Türkiye Cumhuriyeti kuruluşundan bu yana yapamadığı bir şeyi yapıyor; sivil anayasa hazırlıyor. Anayasa değişikliği evveli olan bir tartışma fakat yine de karar alıcıların sivil bir anayasa hazırlıyor olmalarının önemini vurgulamak isterim. Osmanlının son zamanlarından bu yana, askeri müdahalelere, sivil toplumun yok sayılmasına alışmış bir halkın seçilmişleri; yok saydıkları kesimleri göz önünde bulundurma sözü vererek bir anayasa hazırlıyor. Herkesi, önce bu durumun ciddiyetini anlamaya davet ediyorum.
Paketin tek bir odak noktası yok fakat Başbakan Erdoğan’ın yaptığı açıklamada en çok vurgunun medyanın ilgilendiği maddelere yöneltildiğini görüyoruz. Bu durumu doğru bulmuyorum; ortada Alevileri, başörtülüleri, Kürtleri daha çok ilgilendiren bir açılım süreci olsa da, yapılan yanlış habercilik yüzünden paketin içeriğindeki başka önemli noktaları kaçırıyoruz. Bu maddelerden bazılarını sizinle paylaşmak istiyorum.
Paketi Açmak;
Siyasal partilere üye olmakla ilgili sınırlama kaldırıldı, artık oy kullanabilen herkes partilere de üye olabilecek. Pakette, toplu gösteri yapılabilmesi için izin verilen zaman dilimleri genişletildi; açık ve kapalı alanlar için ayrı ayrı düzenlemeler yapıldı. Seçim barajı zaten tartışılan bir konuydu, pakette bir sonuca bağlanmadı ama bağlanması temenni edildi. Farklı dil ve lehçelerde seçim propagandası yapılmasının önünün açılması bence en kıymetli maddelerden birisiydi. Çok dilli ve anadil tartışmaları yaşayan bir toplum için ve demokratikleşme sürecinin tamamlanması için seçim propagandalarının farklı dil ve lehçelerde yapılmasına izin verilmesi önemli bir adımdı.
Ayrımcılıkla mücadele, yaşam tarzına saygı, nefret suçuna ağır ceza verilmesi, klavyelere özgürlük ve kişisel verilerin güvence altına alınması, Türkiye’nin konuşmakta geç kaldığı ve bu yüzden ciddi mağduriyetlerin yaşandığı konular. Pakette yer aldığı ölçüde değişiklikler yapılsa bile, toplumun bu konularda daha bilinçli hale gelmesi için epeyce yolumuz var ama anayasal değişiklik gelecek adına umudu arttırıyor. Teoride bu uygulamaların hepsi, çok yönlü reformlar barındırıyor ama kağıt üzerinde değişiklik yapmak bir yana; önemli olan bahsi geçen konularda uygulamaları köklü bir şekilde hayata geçirip, toplumun farklı kesimlerinin memnuniyetsizliklerini yok etmek.

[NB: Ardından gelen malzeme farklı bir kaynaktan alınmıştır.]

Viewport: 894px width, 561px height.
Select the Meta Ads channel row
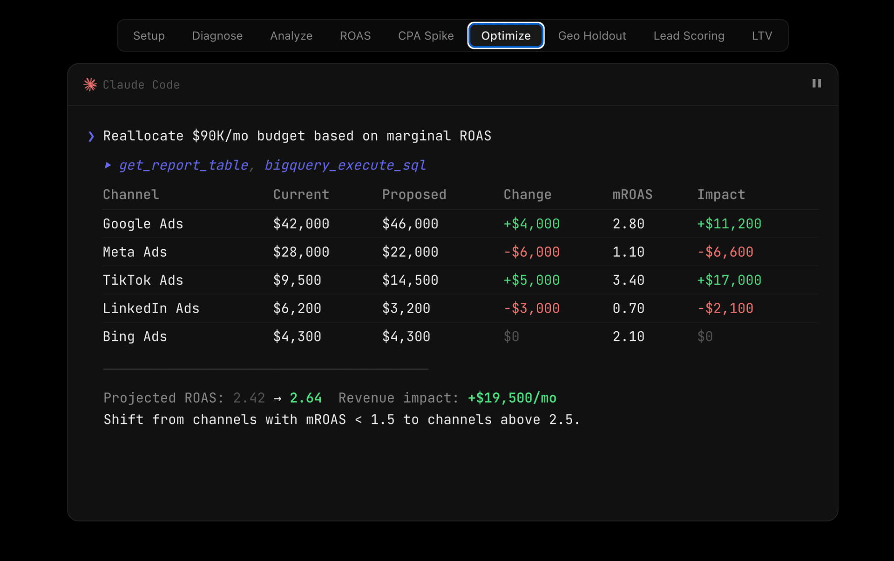tap(135, 252)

Paketin en sansasyonel maddelerine gelince, Aleviler pakette beklentilerini kesinlikle bulamadılar; anadilde eğitim sadece özel okullarda serbest bırakılınca doğal tepkiler oluştu. Paketin en çarpıcı maddesi hiç şüphesiz
başörtülülerin kamuda çalışabilmesinin önünü açan, kılık kıyafet yönetmeliğini değiştiren maddeydi. Tesev’in başörtüsü problemi üzerine yayınlanan yazısına göre, Türkiye’de kadınların yarısından fazlası başörtülü. Başörtülülerin, liseye, üniversiteye alınmaması; özel sektörde sıkıntılara maruz bırakılması ve kamu kuruluşlarında çalışmalarına izin verilmemesi, herhangi bir toplumda kabul edilebilir değil ve tarihin hiçbir zamanında bu kadar büyük bir kitle insan, sosyal hayattan, eğitimden ve siyasetten yasal yollarla soyutlanmamış, siyahiler hariç. Bu nedenle, bu değişiklik, büyük bir kaybı, mutsuzluğu yok ediyor ve olması gerekeni yapıyor.
Paket, bir seri değişikliğin başlangıcı, verilen tepkiler daha geniş ve güncellenmiş paketleri doğurabilir ama temelsiz eleştiriler Türkiye siyasetini sadece geriye götürür.